EXERCISE
In the records that follow, find each line with "will" and pull it out.

DATA FOR PROCESSING
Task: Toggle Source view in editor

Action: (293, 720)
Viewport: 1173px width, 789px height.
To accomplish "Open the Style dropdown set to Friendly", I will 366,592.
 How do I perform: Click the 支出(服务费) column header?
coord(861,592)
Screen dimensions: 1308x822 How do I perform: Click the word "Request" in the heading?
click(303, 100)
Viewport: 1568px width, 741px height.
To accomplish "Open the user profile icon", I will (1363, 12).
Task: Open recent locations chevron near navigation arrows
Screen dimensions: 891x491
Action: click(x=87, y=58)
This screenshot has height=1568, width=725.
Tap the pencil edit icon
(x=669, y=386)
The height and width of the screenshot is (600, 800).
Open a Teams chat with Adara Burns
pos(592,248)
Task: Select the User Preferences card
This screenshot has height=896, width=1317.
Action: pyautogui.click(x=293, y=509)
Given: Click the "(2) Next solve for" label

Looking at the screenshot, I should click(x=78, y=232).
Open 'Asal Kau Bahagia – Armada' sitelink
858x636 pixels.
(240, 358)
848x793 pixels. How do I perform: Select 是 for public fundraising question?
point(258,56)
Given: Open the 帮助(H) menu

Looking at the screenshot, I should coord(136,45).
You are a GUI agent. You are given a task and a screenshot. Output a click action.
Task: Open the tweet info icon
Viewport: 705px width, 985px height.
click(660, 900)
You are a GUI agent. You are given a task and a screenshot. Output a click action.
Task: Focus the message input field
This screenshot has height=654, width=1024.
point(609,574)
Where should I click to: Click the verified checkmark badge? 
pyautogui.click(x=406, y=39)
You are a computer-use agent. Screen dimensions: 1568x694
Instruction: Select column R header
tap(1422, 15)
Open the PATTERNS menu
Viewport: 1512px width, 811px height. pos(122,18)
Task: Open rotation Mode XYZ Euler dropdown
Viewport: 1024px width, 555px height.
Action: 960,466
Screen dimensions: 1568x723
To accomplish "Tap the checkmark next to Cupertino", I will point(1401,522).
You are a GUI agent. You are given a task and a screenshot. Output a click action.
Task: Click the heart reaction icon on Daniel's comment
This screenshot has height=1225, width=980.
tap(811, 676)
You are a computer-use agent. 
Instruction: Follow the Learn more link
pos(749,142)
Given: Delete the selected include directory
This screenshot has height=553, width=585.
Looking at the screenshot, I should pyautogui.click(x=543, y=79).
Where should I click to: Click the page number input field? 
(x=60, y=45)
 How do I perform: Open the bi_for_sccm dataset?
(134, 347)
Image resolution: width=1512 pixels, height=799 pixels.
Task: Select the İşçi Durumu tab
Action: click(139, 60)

ANSWER BOX
To accomplish "Open the Style dropdown set to Friendly", I will 366,592.
To accomplish "Open the user profile icon", I will (1363, 12).
To accomplish "Tap the checkmark next to Cupertino", I will point(1401,522).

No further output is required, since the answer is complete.